Sunday 29A

Render to Caesar

Caesar is code name for whoever is in charge. Cyrus of the first reading this morning  from Isiaiah, was king of Persia. He conquered the Babylonians and allowed the Israelites to return home from exile to rebuild their temple. He was Caesar as the good guy. The imperial title, Caesar, derives from the family name of Julius Caesar, perhaps the most famous Roman emperor of them all, who remains a household word. Whether you came into the world by caesarean operation; whether you are having a Caesar salad for your lunch; whether you go to the barber and ask for a Caesar cut, you are rendering  to Caesar. His family name became the dynastic title for those coming after him as emperors in Rome. Caesar Augustus was next in line, and then Tiberius Caesar who was emperor when Pontius Pilate, Governor for Rome of Judea, condemned Jesus Christ to death. 

And Pilate said to Jesus, “Do you not know that I have authority to release You and authority to  crucify you?” Jesus answered Pilate, “You would have no authority over me if it were not given to you from above’ [John 19].

In German they say Kaiser, in Russia it becomes Tsar; it doesn’t matter what they are called, Caesars are the ones who call the shots.  And rendering happens without our even noticing it. Each July, for instance, we spend 31 days honouring Caesar, as this month was called after Julius. And the reason why August has 31 days also, and February only 28 days, is because his successor, Augustus Caesar, wanted the month called after him, August, to have as many days, if not more,  than his illustrious predecessor. Today, let me tell you, there are only 68 more shopping days before Christmas. Forces  beyond our control wind us up to a Caesar pitch. Voices deep inside say: What the hell are you doing here, when  you should be at the shopping mall. There are even those who shop on Christmas day to get the best bargains for next year’s fandango.

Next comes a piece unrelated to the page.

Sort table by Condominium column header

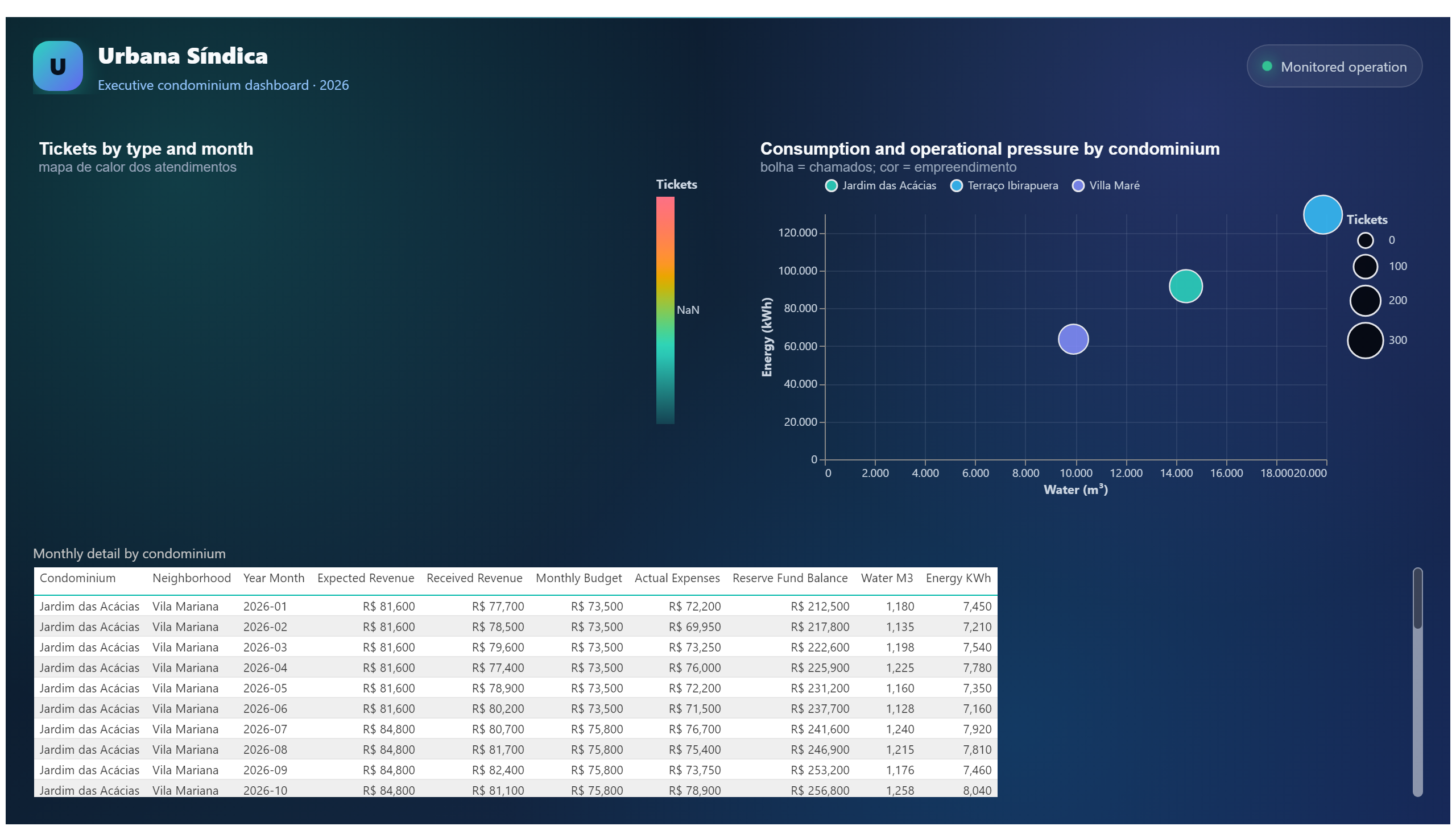click(x=77, y=578)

 Politicians are predicting that there will be no Christmas this year owing to Covid restrictions. Turkey farmers the world over are in a panic. Breeders plan to reduce the size of their turkeys as so few will be allowed at each Christmas dinner table. Downsizing mightn’t be a bad thing for the turkeys themselves. As Caesar prefers white  to the dark, stringy, fatty meat that comes from other turkey parts, breeders have developed what they call ‘the broadbreasted white.’  By December, your perfectly realised commercial turkey should take an oval shape, something like a pathologically obese rugby football. Tiny little wings, hardly a leg to stand on, flying is quite out of the question. These turkeys can hardly walk; they are far too fat to mate, so many arrive on our tables through artificial insemination. Those advertised on the cellophane pack as ‘free range’ were probably allowed to move their necks. 

The notion that Christmas won’t happen if we can’t shop, visit, party, or eat our faces off,   is the ultimate reversal of  the order of those ‘things’which are supposedly Caesar’s. 

‘As kingfishers catch fire,’ Christ will be born this year ‘in ten thousand places’ . . . ‘lovely in limbs and lovely in eyes not his’ [Hopkins].  Christmas has happened and will happen with or without Covid 19; whether we have a thirty pound turkey on the table or not.

 But if Christmas is to happen, it must happen for you. What matter if it takes place  elsewhere, in Jerusalem, in Rome, in Grafton Street, Dublin.  Wherever you are, whatever your situation is, Christmas can happen this year, perhaps more easily than ever before, in the Covid converted stable of your own heart. You are the one being asked to give birth to the love of God, by the power of the Holy Spirit. If you render to God some of this time that is God’s, that one little room of your Covid lockdown could become an everywhere.